Every single entry that follows is to be retyped exactly.

━━ Information supplied

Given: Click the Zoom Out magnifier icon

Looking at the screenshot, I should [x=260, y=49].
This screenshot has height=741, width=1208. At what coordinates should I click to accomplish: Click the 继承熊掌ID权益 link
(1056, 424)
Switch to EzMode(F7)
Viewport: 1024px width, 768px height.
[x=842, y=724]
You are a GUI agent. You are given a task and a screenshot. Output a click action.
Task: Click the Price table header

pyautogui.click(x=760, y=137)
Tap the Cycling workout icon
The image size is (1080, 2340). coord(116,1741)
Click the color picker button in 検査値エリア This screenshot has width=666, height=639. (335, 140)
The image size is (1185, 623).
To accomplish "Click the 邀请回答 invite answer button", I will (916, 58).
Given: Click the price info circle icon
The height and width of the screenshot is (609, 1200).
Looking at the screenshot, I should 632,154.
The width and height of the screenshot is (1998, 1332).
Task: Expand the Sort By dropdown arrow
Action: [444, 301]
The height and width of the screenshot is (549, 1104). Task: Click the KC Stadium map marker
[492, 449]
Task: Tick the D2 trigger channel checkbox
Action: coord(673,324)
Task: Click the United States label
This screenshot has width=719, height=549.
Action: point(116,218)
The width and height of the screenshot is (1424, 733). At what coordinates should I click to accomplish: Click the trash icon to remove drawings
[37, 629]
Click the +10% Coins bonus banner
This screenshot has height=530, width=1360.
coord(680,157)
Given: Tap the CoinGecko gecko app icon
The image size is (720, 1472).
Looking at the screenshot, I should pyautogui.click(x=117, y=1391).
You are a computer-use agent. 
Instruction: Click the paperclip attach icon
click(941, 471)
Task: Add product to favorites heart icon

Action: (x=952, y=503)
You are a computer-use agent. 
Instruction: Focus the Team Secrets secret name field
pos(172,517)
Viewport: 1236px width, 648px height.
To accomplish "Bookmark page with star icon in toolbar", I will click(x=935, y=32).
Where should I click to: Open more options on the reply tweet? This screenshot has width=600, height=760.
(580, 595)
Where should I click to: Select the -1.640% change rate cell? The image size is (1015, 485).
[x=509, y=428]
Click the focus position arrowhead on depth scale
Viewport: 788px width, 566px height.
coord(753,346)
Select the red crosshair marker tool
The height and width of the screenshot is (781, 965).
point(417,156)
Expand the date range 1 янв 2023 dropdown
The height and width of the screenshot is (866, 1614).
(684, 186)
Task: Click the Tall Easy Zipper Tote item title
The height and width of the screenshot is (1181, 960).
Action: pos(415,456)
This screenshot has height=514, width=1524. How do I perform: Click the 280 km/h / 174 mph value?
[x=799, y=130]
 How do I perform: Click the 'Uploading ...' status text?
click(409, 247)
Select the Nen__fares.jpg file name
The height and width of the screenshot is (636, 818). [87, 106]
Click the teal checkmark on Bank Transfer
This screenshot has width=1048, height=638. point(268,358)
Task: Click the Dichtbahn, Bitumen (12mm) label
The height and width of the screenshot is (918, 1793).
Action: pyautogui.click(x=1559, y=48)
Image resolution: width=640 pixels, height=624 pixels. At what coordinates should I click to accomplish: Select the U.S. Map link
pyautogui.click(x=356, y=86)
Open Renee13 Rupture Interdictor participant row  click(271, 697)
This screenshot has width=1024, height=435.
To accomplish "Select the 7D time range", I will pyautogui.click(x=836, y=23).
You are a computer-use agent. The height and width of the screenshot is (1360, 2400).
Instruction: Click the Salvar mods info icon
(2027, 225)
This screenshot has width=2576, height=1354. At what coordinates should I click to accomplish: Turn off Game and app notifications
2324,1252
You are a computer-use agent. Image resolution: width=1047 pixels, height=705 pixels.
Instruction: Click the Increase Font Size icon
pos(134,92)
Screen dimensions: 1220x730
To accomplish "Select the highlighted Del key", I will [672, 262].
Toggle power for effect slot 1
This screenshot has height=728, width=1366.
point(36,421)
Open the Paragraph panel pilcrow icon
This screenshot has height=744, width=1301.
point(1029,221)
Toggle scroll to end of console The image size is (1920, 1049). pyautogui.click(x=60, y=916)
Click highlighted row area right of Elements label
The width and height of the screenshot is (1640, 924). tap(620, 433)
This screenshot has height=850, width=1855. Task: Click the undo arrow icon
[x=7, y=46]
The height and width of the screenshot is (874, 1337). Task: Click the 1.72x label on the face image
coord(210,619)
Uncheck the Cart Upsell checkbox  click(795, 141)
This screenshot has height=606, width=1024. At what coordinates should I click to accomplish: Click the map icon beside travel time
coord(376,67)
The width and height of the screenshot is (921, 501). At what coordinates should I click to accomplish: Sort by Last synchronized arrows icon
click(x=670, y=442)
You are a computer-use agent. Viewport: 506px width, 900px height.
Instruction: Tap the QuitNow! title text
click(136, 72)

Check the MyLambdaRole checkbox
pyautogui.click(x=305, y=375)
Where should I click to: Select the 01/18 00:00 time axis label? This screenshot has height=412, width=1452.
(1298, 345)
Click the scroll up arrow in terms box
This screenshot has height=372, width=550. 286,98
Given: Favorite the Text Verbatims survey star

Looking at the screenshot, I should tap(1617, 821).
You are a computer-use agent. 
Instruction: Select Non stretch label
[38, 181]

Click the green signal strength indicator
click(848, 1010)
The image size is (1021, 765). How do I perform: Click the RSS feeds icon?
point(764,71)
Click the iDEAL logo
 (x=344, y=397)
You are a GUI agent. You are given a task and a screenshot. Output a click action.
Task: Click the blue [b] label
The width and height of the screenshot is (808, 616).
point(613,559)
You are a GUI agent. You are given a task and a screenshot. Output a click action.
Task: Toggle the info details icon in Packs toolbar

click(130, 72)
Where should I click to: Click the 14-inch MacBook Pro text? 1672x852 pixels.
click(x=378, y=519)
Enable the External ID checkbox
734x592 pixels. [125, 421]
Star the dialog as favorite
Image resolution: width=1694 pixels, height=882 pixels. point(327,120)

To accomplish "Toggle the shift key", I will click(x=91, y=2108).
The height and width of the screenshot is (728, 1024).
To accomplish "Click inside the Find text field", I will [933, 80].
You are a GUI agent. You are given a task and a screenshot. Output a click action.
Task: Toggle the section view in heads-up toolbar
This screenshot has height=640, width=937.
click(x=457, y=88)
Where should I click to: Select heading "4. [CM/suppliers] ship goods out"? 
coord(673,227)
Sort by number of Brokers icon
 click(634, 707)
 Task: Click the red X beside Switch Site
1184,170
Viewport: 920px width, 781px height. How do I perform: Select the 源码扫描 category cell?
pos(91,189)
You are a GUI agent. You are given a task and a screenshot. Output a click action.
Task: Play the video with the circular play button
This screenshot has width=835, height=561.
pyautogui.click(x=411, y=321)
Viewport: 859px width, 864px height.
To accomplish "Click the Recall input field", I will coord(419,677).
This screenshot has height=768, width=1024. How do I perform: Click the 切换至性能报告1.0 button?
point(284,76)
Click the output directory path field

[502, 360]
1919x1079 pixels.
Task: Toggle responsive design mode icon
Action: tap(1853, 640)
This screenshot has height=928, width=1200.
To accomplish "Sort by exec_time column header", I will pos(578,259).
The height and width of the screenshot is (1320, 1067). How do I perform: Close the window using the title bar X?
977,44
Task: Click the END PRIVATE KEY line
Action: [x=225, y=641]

━━━━

(Answer for the task)
Given: Click the Zoom Out magnifier icon

Looking at the screenshot, I should [x=260, y=49].
This screenshot has height=741, width=1208. At what coordinates should I click to accomplish: Click the 继承熊掌ID权益 link
(1056, 424)
Switch to EzMode(F7)
Viewport: 1024px width, 768px height.
[x=842, y=724]
You are a GUI agent. You are given a task and a screenshot. Output a click action.
Task: Click the Price table header

pyautogui.click(x=760, y=137)
Tap the Cycling workout icon
The image size is (1080, 2340). coord(116,1741)
Click the color picker button in 検査値エリア This screenshot has width=666, height=639. (335, 140)
The image size is (1185, 623).
To accomplish "Click the 邀请回答 invite answer button", I will (916, 58).
Given: Click the price info circle icon
The height and width of the screenshot is (609, 1200).
Looking at the screenshot, I should 632,154.
The width and height of the screenshot is (1998, 1332).
Task: Expand the Sort By dropdown arrow
Action: [444, 301]
The height and width of the screenshot is (549, 1104). Task: Click the KC Stadium map marker
[492, 449]
Task: Tick the D2 trigger channel checkbox
Action: coord(673,324)
Task: Click the United States label
This screenshot has width=719, height=549.
Action: point(116,218)
The width and height of the screenshot is (1424, 733). At what coordinates should I click to accomplish: Click the trash icon to remove drawings
[37, 629]
Click the +10% Coins bonus banner
This screenshot has height=530, width=1360.
coord(680,157)
Given: Tap the CoinGecko gecko app icon
The image size is (720, 1472).
Looking at the screenshot, I should pyautogui.click(x=117, y=1391).
You are a computer-use agent. 
Instruction: Click the paperclip attach icon
click(941, 471)
Task: Add product to favorites heart icon

Action: (x=952, y=503)
You are a computer-use agent. 
Instruction: Focus the Team Secrets secret name field
pos(172,517)
Viewport: 1236px width, 648px height.
To accomplish "Bookmark page with star icon in toolbar", I will click(x=935, y=32).
Where should I click to: Open more options on the reply tweet? This screenshot has width=600, height=760.
(580, 595)
Where should I click to: Select the -1.640% change rate cell? The image size is (1015, 485).
[x=509, y=428]
Click the focus position arrowhead on depth scale
Viewport: 788px width, 566px height.
coord(753,346)
Select the red crosshair marker tool
The height and width of the screenshot is (781, 965).
point(417,156)
Expand the date range 1 янв 2023 dropdown
The height and width of the screenshot is (866, 1614).
(684, 186)
Task: Click the Tall Easy Zipper Tote item title
The height and width of the screenshot is (1181, 960).
Action: pos(415,456)
This screenshot has height=514, width=1524. How do I perform: Click the 280 km/h / 174 mph value?
[x=799, y=130]
 How do I perform: Click the 'Uploading ...' status text?
click(409, 247)
Select the Nen__fares.jpg file name
The height and width of the screenshot is (636, 818). [87, 106]
Click the teal checkmark on Bank Transfer
This screenshot has width=1048, height=638. point(268,358)
Task: Click the Dichtbahn, Bitumen (12mm) label
The height and width of the screenshot is (918, 1793).
Action: pyautogui.click(x=1559, y=48)
Image resolution: width=640 pixels, height=624 pixels. At what coordinates should I click to accomplish: Select the U.S. Map link
pyautogui.click(x=356, y=86)
Open Renee13 Rupture Interdictor participant row  click(271, 697)
This screenshot has width=1024, height=435.
To accomplish "Select the 7D time range", I will pyautogui.click(x=836, y=23).
You are a computer-use agent. The height and width of the screenshot is (1360, 2400).
Instruction: Click the Salvar mods info icon
(2027, 225)
This screenshot has width=2576, height=1354. At what coordinates should I click to accomplish: Turn off Game and app notifications
2324,1252
You are a computer-use agent. Image resolution: width=1047 pixels, height=705 pixels.
Instruction: Click the Increase Font Size icon
pos(134,92)
Screen dimensions: 1220x730
To accomplish "Select the highlighted Del key", I will [672, 262].
Toggle power for effect slot 1
This screenshot has height=728, width=1366.
point(36,421)
Open the Paragraph panel pilcrow icon
This screenshot has height=744, width=1301.
point(1029,221)
Toggle scroll to end of console The image size is (1920, 1049). pyautogui.click(x=60, y=916)
Click highlighted row area right of Elements label
The width and height of the screenshot is (1640, 924). tap(620, 433)
This screenshot has height=850, width=1855. Task: Click the undo arrow icon
[x=7, y=46]
The height and width of the screenshot is (874, 1337). Task: Click the 1.72x label on the face image
coord(210,619)
Uncheck the Cart Upsell checkbox  click(795, 141)
This screenshot has height=606, width=1024. At what coordinates should I click to accomplish: Click the map icon beside travel time
coord(376,67)
The width and height of the screenshot is (921, 501). At what coordinates should I click to accomplish: Sort by Last synchronized arrows icon
click(x=670, y=442)
You are a computer-use agent. Viewport: 506px width, 900px height.
Instruction: Tap the QuitNow! title text
click(136, 72)

Check the MyLambdaRole checkbox
pyautogui.click(x=305, y=375)
Where should I click to: Select the 01/18 00:00 time axis label? This screenshot has height=412, width=1452.
(1298, 345)
Click the scroll up arrow in terms box
This screenshot has height=372, width=550. 286,98
Given: Favorite the Text Verbatims survey star

Looking at the screenshot, I should tap(1617, 821).
You are a computer-use agent. 
Instruction: Select Non stretch label
[38, 181]

Click the green signal strength indicator
click(848, 1010)
The image size is (1021, 765). How do I perform: Click the RSS feeds icon?
point(764,71)
Click the iDEAL logo
 (x=344, y=397)
You are a GUI agent. You are given a task and a screenshot. Output a click action.
Task: Click the blue [b] label
The width and height of the screenshot is (808, 616).
point(613,559)
You are a GUI agent. You are given a task and a screenshot. Output a click action.
Task: Toggle the info details icon in Packs toolbar

click(130, 72)
Where should I click to: Click the 14-inch MacBook Pro text? 1672x852 pixels.
click(x=378, y=519)
Enable the External ID checkbox
734x592 pixels. [125, 421]
Star the dialog as favorite
Image resolution: width=1694 pixels, height=882 pixels. point(327,120)

To accomplish "Toggle the shift key", I will click(x=91, y=2108).
The height and width of the screenshot is (728, 1024).
To accomplish "Click inside the Find text field", I will [933, 80].
You are a GUI agent. You are given a task and a screenshot. Output a click action.
Task: Toggle the section view in heads-up toolbar
This screenshot has height=640, width=937.
click(x=457, y=88)
Where should I click to: Select heading "4. [CM/suppliers] ship goods out"? 
coord(673,227)
Sort by number of Brokers icon
 click(634, 707)
 Task: Click the red X beside Switch Site
1184,170
Viewport: 920px width, 781px height. How do I perform: Select the 源码扫描 category cell?
pos(91,189)
You are a GUI agent. You are given a task and a screenshot. Output a click action.
Task: Play the video with the circular play button
This screenshot has width=835, height=561.
pyautogui.click(x=411, y=321)
Viewport: 859px width, 864px height.
To accomplish "Click the Recall input field", I will coord(419,677).
This screenshot has height=768, width=1024. How do I perform: Click the 切换至性能报告1.0 button?
point(284,76)
Click the output directory path field

[502, 360]
1919x1079 pixels.
Task: Toggle responsive design mode icon
Action: tap(1853, 640)
This screenshot has height=928, width=1200.
To accomplish "Sort by exec_time column header", I will pos(578,259).
The height and width of the screenshot is (1320, 1067). How do I perform: Close the window using the title bar X?
977,44
Task: Click the END PRIVATE KEY line
Action: [x=225, y=641]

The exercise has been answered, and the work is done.